1Cardiac Surgery, Department of Experimental and Clinical Medicine - University of Florence, Firenze, Italy, 2Cardiac Surgery, St. Michael's Hospital, University of Toronto, Canada, Canada, ON, Canada, 3CARIM, Maastricht University Medical Center, The Netherlands, Maastricht, Netherlands, 4Division of Cardiac Surgery, University Hospital Center of Tirana, Albania, Tirana, Albania, 5Kingston General Hospital, Queen University, Kingston, ON, Canada, 63Cardiovascular Research Institute Maastricht - CARIM, Maastricht University Medical Center, Maastricht, Netherlands.

BACKGROUND: Ministernotomy (MS) and right anterior minithoracotomy (MT) are the two main techniques applied for minimally invasive aortic valve replacement (AVR). The goal of this study is to compare the early and long-term outcomes of both techniques.METHODS: 2419 patients undergoing isolated minimally invasive AVR between 1999 and 2019 were prospectively collected. Retrospectively, patients were divided into the MS group (n=1,352) and the MT group (n= 1,067).

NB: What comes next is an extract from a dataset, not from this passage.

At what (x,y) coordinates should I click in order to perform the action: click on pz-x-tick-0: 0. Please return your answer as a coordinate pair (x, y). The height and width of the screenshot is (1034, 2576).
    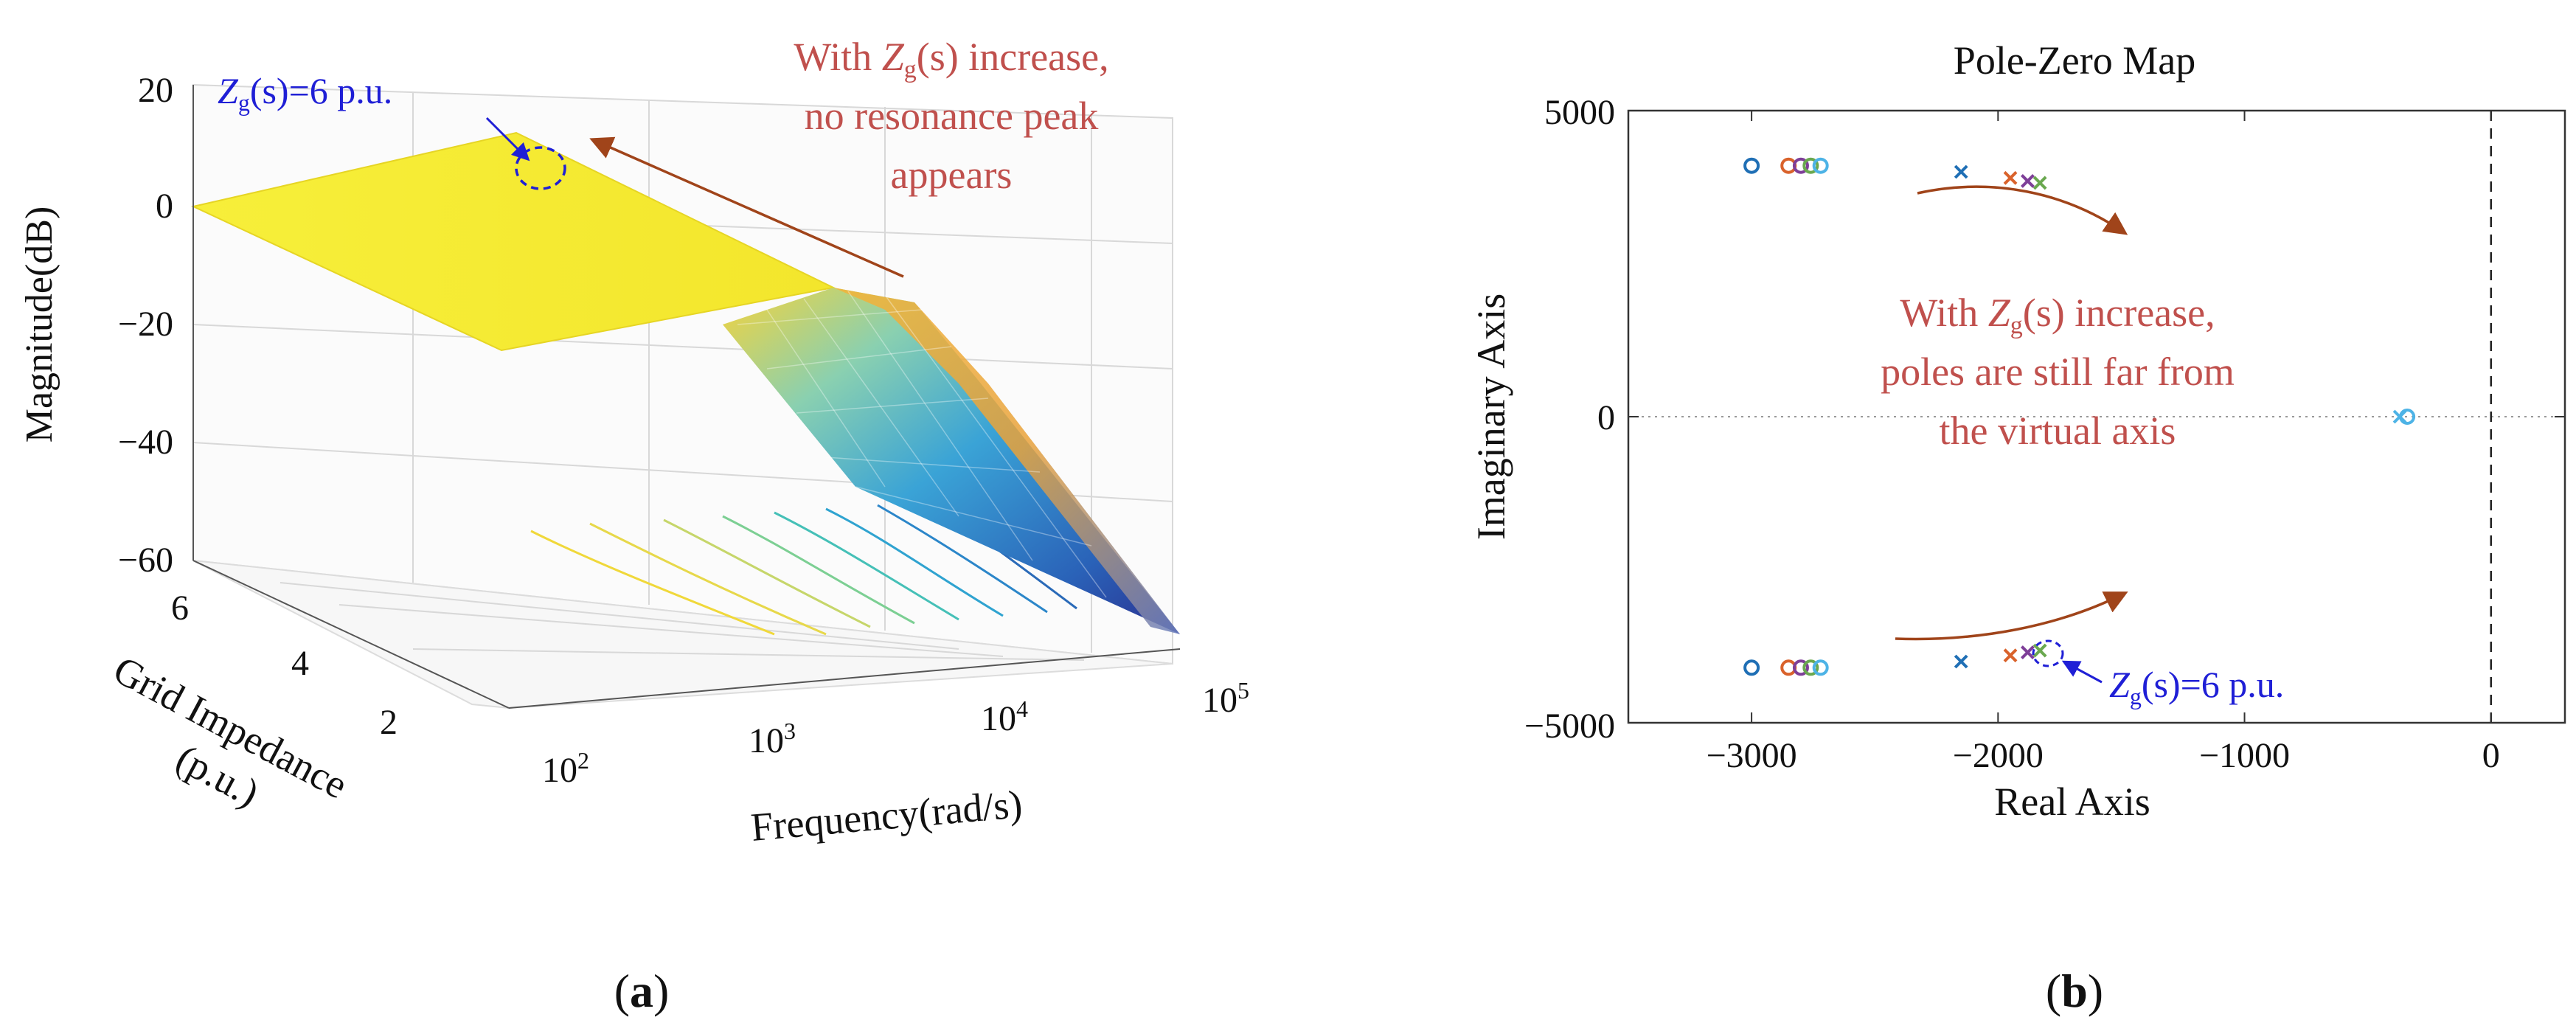
    Looking at the image, I should click on (2491, 756).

RESULTS: Following propensity score matching, 986 patients remained in each group. Operation time and rate of conversion to full sternotomy were significantly higher in the MT versus MS group (184.6±45.2 vs 241.3±68.6, RR= 2.54 p=0.005 and 0.09 vs 0.23, RR= 1.45 p= 0.013, respectively). The 30-days mortality, excluding cardiac death, was lower in the MS vs MT group (0.012. vs 0.028, RR=1.41, p=0.011, respectively); the intensive care unit (ICU) length of stay (12.4 vs 16.5, RR= 1.62, p=0.037, respectively) and hospital length of stay (5.4 vs 8.7, RR= 1.74 p=0.028, respectively) were significantly longer in the MT group. The MT surgical approach resulted in being the strongest independent predictor for early mortality (OR= 3.6, 95% CI= 2.1-5.7, p=0.026).

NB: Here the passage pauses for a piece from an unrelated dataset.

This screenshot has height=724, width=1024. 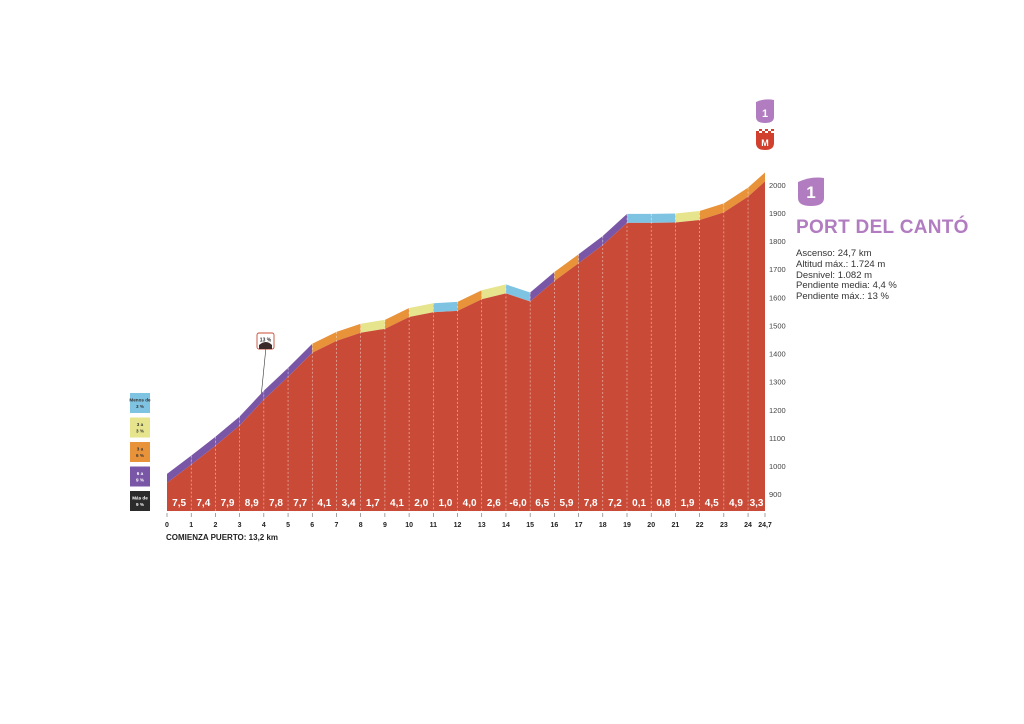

The actuarial survival by Kaplan - Meier analysis at 1, 3, 5, 10, and 20-years was significantly better in the MS versus MT (p=0.0001). Actuarial freedom from re-operation at 5-years was 97.3±4.4% in MS versus 95.8±5.2% in MT, p=0.087.
CONCLUSIONS: Minimally invasive AVR using MS is associated with reduced operative time, ICU and hospital length of stay, lower postoperative morbidities and incisional pain and improves early and log-term mortality.LEGEND: Survival curves by Kaplan-Meier - comparison between matched MS and MT Groups.Blue line and numbers refer to the mini sternotomy (MS) group and red one to the mini-thoracotomy (MT) group.p=0.0001 by Mantel-Cox log-rank. MS= ministernotomy; MT:minithoracotomy.